たとえば収入が130万を超えてしまった場合や卒業や退学などで12月31日時点では学生でなくなった場合などは適用することが出来なくなります。
障害者控除
納税者又は、生計を一にする配偶者や扶養親族が所得税法上の障害者に当てはまる場合に受けることができる控除となります。
障害者控除の控除額
区分 | 控除の金額 |
---|---|
障害者 | 27万円 |
特別障害者 | 40万円 |
同居特別障害者 | 75万円 |
障害者控除の対象者
一例ですが下記の方が障害者控除の対象となる人となります。
- 精神障害者保健福祉手帳の交付を受けている人
- 身体障害者手帳に、身体上の障害がある人として記載されている人
- 療育手帳(自治体によって名称が異なり、「愛護手帳」、「愛の手帳」「みどりの手帳」などと言われていることがある)の交付を受けている人
- 市町村長等や福祉事務所長の認定を受けている人
- 障害者手帳を申請中の人
配偶者控除・配偶者特別控除
配偶者控除は、納税者に所得税法上の控除対象配偶者がいる場合に受けられる控除です。
控除対象となる配偶者とは
民法の規定による配偶者である
民法の規定による配偶者とはつまり、市区町村に婚姻届を提出して受理されたもの
そのため内縁関係であったり事実婚の場合には婚姻関係がないため、控除対象の配偶者ではありません
納税者と生計を一にしていること
生計を一にするとは、日常の生活の資を共にすることをいいます。
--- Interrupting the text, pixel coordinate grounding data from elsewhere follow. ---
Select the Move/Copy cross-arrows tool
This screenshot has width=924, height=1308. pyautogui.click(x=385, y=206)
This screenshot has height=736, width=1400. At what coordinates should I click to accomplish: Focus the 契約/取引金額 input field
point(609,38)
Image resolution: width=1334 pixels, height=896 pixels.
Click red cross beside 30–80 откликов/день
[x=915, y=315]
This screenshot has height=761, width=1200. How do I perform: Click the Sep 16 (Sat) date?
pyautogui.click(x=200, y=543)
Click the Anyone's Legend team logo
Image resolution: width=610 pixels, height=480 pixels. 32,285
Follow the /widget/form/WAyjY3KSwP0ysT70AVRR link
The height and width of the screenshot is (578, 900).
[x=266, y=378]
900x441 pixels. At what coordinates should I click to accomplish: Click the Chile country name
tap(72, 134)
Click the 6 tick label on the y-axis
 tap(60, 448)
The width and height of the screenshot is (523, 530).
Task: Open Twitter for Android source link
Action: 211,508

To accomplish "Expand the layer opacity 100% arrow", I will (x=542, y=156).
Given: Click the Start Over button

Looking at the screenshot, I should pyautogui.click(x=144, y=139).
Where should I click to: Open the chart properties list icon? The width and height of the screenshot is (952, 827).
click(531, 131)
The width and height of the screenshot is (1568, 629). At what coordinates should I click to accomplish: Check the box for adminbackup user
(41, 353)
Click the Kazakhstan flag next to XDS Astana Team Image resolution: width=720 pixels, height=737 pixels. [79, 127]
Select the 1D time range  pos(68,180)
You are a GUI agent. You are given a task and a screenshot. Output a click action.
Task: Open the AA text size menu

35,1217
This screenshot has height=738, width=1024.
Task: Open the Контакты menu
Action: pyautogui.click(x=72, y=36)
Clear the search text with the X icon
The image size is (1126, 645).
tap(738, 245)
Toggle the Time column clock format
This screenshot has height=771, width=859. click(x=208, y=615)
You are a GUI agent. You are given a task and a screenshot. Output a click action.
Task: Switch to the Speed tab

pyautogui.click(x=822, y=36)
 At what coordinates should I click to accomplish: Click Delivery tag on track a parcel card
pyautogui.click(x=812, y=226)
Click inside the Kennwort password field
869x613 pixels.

簡単に言うと同じ財布から生活費をねん出しているかどうかです。また、必ずしも同居をしないといけないわけではなく、仕事の関係で単身赴任している場合や、修学などで別居している場合。療養などで別居している場合も生計を一にするものとなります。
年間の合計所得金額が133万円以下(配偶者控除の場合は48万円以下)であること。収入の場合は201万円以下(配偶者控除の場合は103万円以下)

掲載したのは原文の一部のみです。